Excerpted passage:
## Start
Financial services firms holding back on hiring, says headhunter

Global economic uncertainties and tougher rules for listing sponsors deter companies from expanding headcounts

Global economic uncertainties and anticipation of tougher regulation in Hong Kong have prevented the financial services sector from aggressively hiring this year, says a leading headhunter.

May Wong Tung, the managing director of financial services for the Asia-Pacific at DHR International, said financial services companies in Asia were still exercising caution when it came to hiring.

"We believe many of the firms looking to lay off people have done so last year. This year we may not see more lay-offs but we are not going to see any massive hiring either. Many companies are worried about the economic uncertainties and the tougher regulations ahead," Tung said.

Investment banks have stopped hiring as initial public offerings have remained weak, reducing manpower demand. Funds raised from share offerings last year dropped 65 per cent from 2011 to HK$89.82 billion while the number of new listings fell nearly 37 per cent to 64.
## End
Provided material:
## Start
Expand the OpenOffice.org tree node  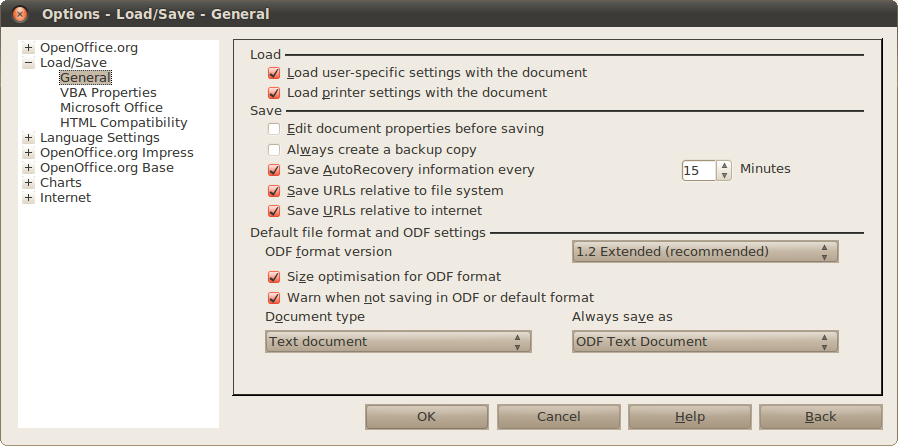(x=29, y=48)
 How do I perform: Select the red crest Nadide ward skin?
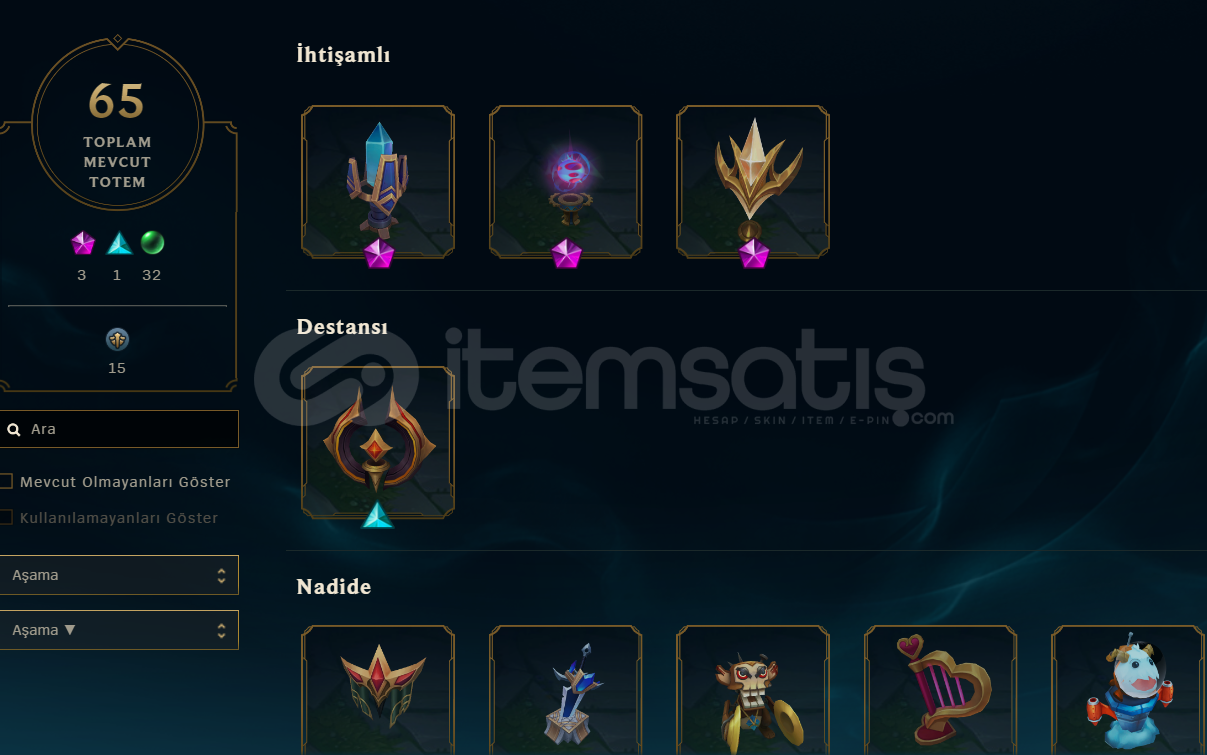[x=378, y=690]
## End
Objectives:
[a] In the article on financial firms holding back on hiring, list each figure it gives for last year's share offerings and new listings.
[b] Pick up the article on financial firms holding back on hiring right after its last sentence and continue it.

Answers to the problems:
[a]
- A 65 per cent drop in funds raised from share offerings compared with 2011
- HK$89.82 billion raised from share offerings
- A fall of nearly 37 per cent in the number of new listings
- 64 new listings

[b]
The Securities and Futures Commission will impose a new regulation in October making listing sponsors criminally liable if they fail to conduct proper due diligence on companies they help to go public.

Tung said this had made banks cautious in acting as sponsors, leading some to scale down their teams handling offerings. Brokers are also cutting headcounts as average daily turnover last year fell nearly 23 per cent to HK$53.85 billion.

Those that were still hiring were the private banking and wealth management departments of banks in the Asia-Pacific region, Tung said.

"There have been many studies showing the number of millionaires is increasing in the region. This has attracted new private banks to the region, while the existing ones want to expand and hire more," she said.

Bankers who had experience in yuan business were also in demand as many banks and financial firms were planning to expand their yuan teams, she said.

Although Beijing has yet to allow the yuan to be freely convertible, it has since 2009 steadily relaxed rules to enable international investors to use the currency to settle trade and investment.

Tung said the companies that had expansion plans in mainland China, India and Indonesia were among those that wanted to hire the most.

"For people who want to work in these markets, the companies usually require them to be able to speak the local language or come with experience of working in these areas. As such, US or European bankers who want to work in Asia may not find openings if they do not have Asian working experience and language skills," she said.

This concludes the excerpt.